En disputa

Las huellas del diablo: la noche en que algo cruzó Devon

2026-07-05 · Lugares enigmáticos · 10 min de lectura

La mañana del 9 de febrero de 1855, los aldeanos del este y sur de Devon despertaron con nieve fresca y una hilera de huellas que los asustó de veras. Durante la noche, en el frío crudo que siguió a una fuerte nevada en torno al estuario del Exe, había aparecido un rastro de marcas parecidas a pezuñas: cada una de unas cuatro pulgadas de largo y tres de ancho, separadas entre ocho y dieciséis pulgadas y, lo más inquietante de todo, en fila única. No era el desorden disperso de cuatro patas que un animal deja en la nieve. Era la línea firme y deliberada de algo que había caminado erguido en la oscuridad, poniendo una huella delante de la siguiente, como hace un hombre. La forma misma era de una pulcritud extraña: los testigos decían que cada marca se asemejaba a la impronta de una pequeña herradura de asno, limpiamente cortada, como si la nieve hubiera sido marcada a fuego y no pisada.

» TAREAS
#1 Enumera todas las medidas en pulgadas que el texto sobre las huellas de Devon da para las marcas.
#2 Prosigue el texto sobre las huellas de Devon a partir de su última oración.
Las filas no son necesarias para resolver el ejercicio.

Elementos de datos
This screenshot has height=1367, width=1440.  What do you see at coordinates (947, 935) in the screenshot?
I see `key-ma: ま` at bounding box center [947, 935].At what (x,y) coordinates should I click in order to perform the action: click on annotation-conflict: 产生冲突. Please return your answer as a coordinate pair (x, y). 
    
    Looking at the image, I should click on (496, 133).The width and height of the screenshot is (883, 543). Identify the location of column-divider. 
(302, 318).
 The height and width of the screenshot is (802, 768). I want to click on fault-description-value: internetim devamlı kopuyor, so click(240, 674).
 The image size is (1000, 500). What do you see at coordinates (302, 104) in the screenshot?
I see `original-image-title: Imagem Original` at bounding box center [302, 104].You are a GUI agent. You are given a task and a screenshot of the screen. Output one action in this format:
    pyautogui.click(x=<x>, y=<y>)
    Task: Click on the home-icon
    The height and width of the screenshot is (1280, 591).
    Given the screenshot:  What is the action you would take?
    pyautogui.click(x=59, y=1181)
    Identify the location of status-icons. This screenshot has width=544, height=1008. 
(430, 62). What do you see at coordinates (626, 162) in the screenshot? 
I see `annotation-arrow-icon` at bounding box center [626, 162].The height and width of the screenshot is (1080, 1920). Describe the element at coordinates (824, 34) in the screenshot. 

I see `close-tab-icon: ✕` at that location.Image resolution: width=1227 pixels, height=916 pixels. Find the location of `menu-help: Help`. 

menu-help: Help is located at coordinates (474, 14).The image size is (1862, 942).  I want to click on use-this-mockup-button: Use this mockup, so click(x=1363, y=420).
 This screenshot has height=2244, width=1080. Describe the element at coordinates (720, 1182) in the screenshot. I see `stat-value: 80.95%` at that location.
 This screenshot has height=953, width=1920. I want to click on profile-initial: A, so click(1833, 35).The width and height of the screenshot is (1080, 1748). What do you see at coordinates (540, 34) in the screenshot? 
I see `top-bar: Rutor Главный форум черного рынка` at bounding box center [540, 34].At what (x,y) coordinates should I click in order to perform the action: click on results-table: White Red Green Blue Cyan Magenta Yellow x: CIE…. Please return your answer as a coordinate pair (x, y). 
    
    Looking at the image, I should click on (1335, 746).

» RESPUESTAS DEL EJERCICIO
#1
- Longitud de cada marca: unas cuatro pulgadas.
- Ancho de cada marca: tres pulgadas.
- Separación entre marcas: entre ocho y dieciséis pulgadas.

#2
Lo que convirtió la inquietud en pavor fue adónde, según se decía, llevaban las marcas. Llegaron informes de más de treinta lugares de Devon - Exmouth, Topsham, Lympstone, Dawlish, Teignmouth y, si se cree a los relatos posteriores, tan al sur como Totnes y Torquay, con un par más en Dorset. La longitud total del rastro se estimó, disparatadamente, entre cuarenta y cien millas. Las huellas cruzaban jardines abiertos y luego - según los relatos - trepaban derecho por muros altos, pasaban sobre tejados y almiares y volvían a continuar al otro lado como si el obstáculo fuera nada. Un informe las daba por detenidas en seco ante un muro y reiniciadas dentro de un cercado cerrado con llave. Más extraño aún, se decía que la misma línea aparecía en ambas orillas del estuario del Exe, dos millas de agua de marea abierta que ninguna criatura andante habría podido cruzar a pie enjuto. Para gente criada con sermones sobre la pezuña hendida, el patrón no se leía como un animal. Se leía como algo que sencillamente iba adonde le placía, sin dejar que muro ni río le dijeran lo contrario.